◆ Dataset excerpts
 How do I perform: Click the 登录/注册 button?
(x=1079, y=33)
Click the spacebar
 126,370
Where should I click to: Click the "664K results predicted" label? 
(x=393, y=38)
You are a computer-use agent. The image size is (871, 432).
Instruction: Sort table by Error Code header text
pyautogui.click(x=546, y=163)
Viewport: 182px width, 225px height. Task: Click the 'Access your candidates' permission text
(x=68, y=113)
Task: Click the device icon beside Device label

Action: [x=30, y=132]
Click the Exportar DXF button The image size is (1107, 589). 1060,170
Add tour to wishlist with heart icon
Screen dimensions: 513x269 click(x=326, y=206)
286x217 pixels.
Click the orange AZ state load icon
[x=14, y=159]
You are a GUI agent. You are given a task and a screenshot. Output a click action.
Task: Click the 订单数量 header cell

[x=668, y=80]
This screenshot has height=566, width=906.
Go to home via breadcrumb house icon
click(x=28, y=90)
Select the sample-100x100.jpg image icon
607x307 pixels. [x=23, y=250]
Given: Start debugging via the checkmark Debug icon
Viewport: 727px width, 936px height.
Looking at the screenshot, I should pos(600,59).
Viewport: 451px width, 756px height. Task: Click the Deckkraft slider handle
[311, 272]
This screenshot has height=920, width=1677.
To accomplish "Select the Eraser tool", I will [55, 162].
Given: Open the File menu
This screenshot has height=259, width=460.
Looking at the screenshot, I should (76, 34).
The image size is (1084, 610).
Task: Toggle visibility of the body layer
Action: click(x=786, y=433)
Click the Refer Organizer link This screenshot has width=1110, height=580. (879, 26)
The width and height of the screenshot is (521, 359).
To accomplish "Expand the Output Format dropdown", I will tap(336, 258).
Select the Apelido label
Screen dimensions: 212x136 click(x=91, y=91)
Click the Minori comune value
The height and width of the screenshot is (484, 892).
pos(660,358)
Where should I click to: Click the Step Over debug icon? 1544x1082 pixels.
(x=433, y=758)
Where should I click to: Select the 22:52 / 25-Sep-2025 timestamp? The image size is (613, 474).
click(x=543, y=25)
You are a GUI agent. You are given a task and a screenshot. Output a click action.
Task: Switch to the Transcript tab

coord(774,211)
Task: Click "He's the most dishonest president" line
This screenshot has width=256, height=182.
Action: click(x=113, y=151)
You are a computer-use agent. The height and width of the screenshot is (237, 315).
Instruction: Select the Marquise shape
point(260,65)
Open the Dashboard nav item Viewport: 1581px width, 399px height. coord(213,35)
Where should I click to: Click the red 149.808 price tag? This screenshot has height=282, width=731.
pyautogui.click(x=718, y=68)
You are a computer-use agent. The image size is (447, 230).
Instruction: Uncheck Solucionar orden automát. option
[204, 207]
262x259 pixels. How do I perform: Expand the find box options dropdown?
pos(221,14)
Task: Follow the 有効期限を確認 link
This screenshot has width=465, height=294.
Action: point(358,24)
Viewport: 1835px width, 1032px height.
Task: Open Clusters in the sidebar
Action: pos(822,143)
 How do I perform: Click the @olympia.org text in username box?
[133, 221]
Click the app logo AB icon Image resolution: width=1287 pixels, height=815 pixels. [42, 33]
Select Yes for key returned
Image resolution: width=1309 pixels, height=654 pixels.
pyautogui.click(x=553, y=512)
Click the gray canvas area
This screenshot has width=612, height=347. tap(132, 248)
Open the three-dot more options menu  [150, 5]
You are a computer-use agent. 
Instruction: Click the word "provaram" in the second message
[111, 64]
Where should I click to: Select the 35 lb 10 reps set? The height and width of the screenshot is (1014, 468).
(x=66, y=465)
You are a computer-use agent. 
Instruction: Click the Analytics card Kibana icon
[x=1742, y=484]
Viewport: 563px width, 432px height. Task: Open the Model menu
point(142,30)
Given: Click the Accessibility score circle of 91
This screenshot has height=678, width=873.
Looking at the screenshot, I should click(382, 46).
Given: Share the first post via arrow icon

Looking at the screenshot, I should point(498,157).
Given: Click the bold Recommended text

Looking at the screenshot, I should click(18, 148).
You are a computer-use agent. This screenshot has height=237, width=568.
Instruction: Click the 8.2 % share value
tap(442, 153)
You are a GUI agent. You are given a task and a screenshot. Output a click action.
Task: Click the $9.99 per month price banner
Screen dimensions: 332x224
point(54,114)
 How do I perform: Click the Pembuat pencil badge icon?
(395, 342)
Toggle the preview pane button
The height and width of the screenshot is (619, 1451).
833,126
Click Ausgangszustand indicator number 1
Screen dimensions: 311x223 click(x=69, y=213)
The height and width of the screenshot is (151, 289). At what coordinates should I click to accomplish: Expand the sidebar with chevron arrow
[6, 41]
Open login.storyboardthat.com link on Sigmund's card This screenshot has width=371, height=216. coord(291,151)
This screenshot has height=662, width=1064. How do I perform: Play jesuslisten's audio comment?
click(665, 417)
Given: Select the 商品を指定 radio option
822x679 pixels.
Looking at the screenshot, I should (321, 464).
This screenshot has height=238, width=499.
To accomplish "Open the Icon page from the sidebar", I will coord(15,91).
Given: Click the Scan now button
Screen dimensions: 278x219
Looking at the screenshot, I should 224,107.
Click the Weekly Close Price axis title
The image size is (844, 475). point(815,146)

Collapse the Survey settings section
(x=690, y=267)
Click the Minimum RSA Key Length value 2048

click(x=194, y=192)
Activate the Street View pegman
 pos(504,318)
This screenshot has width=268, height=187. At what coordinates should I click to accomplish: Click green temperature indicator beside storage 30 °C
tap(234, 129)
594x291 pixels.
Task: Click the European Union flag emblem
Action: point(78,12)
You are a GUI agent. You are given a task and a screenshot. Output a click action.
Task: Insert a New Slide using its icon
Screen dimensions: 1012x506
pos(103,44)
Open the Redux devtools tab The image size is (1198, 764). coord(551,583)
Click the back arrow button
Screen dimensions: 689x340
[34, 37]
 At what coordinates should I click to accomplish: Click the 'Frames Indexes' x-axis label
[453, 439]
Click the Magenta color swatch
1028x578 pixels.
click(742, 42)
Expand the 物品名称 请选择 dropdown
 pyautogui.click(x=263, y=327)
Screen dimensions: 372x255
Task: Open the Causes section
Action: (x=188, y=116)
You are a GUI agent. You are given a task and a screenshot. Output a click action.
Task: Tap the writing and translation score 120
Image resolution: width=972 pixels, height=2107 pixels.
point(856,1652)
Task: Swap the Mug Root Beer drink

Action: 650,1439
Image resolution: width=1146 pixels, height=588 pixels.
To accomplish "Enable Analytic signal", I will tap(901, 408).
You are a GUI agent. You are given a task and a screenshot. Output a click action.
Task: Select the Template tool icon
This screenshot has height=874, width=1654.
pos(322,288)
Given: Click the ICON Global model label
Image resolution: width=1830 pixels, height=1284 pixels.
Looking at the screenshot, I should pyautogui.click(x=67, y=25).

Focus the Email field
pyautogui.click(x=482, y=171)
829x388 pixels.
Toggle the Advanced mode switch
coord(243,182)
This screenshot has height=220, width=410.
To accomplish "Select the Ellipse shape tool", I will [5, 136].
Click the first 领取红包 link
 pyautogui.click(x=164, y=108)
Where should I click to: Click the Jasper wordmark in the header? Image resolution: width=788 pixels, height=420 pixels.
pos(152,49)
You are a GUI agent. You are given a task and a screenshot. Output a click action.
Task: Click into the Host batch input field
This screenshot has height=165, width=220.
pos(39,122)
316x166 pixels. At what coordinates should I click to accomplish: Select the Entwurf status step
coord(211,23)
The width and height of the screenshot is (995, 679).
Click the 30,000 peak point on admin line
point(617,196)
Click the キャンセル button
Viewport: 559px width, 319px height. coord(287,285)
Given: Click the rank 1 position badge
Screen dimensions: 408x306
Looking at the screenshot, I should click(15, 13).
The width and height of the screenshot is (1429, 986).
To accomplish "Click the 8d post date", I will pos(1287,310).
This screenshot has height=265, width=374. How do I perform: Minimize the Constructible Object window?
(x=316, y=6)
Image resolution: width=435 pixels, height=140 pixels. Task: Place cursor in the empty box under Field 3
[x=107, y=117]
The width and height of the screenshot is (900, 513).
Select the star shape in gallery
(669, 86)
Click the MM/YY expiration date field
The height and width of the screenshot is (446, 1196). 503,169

◆ The problem
Copy the entries verbatim, from the line with "This screenshot has height=566, width=906." up to and including the line with "will [55, 162].".

◆ The result
This screenshot has height=566, width=906.
Go to home via breadcrumb house icon
click(x=28, y=90)
Select the sample-100x100.jpg image icon
607x307 pixels. [x=23, y=250]
Given: Start debugging via the checkmark Debug icon
Viewport: 727px width, 936px height.
Looking at the screenshot, I should pos(600,59).
Viewport: 451px width, 756px height. Task: Click the Deckkraft slider handle
[311, 272]
This screenshot has height=920, width=1677.
To accomplish "Select the Eraser tool", I will [55, 162].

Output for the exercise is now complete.